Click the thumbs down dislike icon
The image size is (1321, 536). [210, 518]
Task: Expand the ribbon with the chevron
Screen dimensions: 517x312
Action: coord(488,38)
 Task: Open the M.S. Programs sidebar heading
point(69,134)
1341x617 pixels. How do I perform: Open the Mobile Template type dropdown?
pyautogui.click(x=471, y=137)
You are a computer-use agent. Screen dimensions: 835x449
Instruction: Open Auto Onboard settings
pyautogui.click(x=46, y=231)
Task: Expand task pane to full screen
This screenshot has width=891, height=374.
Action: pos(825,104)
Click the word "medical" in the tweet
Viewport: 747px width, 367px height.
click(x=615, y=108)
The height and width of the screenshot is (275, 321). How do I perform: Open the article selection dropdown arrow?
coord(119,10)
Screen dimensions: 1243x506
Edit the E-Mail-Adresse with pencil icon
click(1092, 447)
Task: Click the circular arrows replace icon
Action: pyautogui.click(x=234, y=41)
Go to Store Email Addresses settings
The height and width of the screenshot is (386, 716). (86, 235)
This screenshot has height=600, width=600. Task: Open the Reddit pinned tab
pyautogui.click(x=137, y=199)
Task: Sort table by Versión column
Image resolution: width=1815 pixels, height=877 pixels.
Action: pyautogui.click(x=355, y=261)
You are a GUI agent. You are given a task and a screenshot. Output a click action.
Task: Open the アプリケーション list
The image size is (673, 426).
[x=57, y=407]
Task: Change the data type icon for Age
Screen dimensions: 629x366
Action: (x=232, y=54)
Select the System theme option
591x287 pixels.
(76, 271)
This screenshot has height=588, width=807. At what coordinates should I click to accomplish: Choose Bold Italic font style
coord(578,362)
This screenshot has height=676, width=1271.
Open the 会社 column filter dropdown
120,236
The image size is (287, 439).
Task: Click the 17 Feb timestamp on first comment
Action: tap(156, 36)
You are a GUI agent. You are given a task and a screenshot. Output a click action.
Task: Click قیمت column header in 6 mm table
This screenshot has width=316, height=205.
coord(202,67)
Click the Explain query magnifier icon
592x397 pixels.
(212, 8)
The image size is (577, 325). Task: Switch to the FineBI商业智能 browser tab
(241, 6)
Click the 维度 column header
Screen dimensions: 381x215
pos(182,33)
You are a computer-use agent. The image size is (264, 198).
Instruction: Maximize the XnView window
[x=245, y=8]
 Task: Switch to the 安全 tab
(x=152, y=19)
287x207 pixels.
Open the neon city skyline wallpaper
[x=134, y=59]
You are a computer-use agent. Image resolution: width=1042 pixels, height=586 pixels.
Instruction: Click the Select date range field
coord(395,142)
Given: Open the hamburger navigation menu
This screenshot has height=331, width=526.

□ □ □ □

_Assigned task_. Given the records above, reproduce precisely and only the lines between the line holding "You are a computer-use agent. Screen" and the line holding "Screen dimensions: 1243x506", inclusive.

_Exercise solution_.
You are a computer-use agent. Screen dimensions: 835x449
Instruction: Open Auto Onboard settings
pyautogui.click(x=46, y=231)
Task: Expand task pane to full screen
This screenshot has width=891, height=374.
Action: pos(825,104)
Click the word "medical" in the tweet
Viewport: 747px width, 367px height.
click(x=615, y=108)
The height and width of the screenshot is (275, 321). How do I perform: Open the article selection dropdown arrow?
coord(119,10)
Screen dimensions: 1243x506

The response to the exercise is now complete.